◆ **EXERCISE**
From the entries that follow, copy every line with the word "will".

◆ **STUDY MATERIAL**
· · · ·

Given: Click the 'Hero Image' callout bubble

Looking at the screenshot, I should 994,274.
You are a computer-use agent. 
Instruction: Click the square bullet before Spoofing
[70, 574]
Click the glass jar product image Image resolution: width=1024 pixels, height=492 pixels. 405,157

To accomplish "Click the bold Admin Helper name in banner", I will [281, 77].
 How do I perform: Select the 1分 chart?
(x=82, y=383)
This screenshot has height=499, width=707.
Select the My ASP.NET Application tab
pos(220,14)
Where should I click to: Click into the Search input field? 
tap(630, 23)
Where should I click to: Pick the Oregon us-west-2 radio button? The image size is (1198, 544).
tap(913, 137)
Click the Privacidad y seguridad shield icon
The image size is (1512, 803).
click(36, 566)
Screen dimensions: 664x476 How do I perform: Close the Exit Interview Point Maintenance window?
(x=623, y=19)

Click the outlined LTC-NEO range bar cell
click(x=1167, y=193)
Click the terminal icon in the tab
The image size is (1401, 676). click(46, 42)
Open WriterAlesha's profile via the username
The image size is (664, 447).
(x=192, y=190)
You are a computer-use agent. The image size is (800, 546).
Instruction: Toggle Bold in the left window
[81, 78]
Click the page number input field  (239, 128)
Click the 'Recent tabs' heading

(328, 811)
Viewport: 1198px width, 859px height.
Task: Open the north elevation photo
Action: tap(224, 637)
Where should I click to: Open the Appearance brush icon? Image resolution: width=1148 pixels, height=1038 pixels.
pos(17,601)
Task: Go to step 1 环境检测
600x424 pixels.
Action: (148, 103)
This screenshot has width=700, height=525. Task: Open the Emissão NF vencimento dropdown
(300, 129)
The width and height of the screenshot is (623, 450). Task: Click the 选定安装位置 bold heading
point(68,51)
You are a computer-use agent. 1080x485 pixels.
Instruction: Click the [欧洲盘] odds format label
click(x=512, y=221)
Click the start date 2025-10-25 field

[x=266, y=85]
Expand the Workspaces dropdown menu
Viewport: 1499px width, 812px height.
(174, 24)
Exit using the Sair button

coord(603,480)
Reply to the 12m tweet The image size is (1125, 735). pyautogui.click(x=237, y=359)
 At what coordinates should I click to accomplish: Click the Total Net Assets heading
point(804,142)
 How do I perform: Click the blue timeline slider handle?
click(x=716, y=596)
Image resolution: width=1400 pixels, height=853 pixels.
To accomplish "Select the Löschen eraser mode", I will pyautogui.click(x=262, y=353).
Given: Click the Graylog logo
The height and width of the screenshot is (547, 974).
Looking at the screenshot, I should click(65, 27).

· · · ·

◆ **WRITTEN SOLUTION**
To accomplish "Click the bold Admin Helper name in banner", I will [281, 77].
To accomplish "Select the Löschen eraser mode", I will pyautogui.click(x=262, y=353).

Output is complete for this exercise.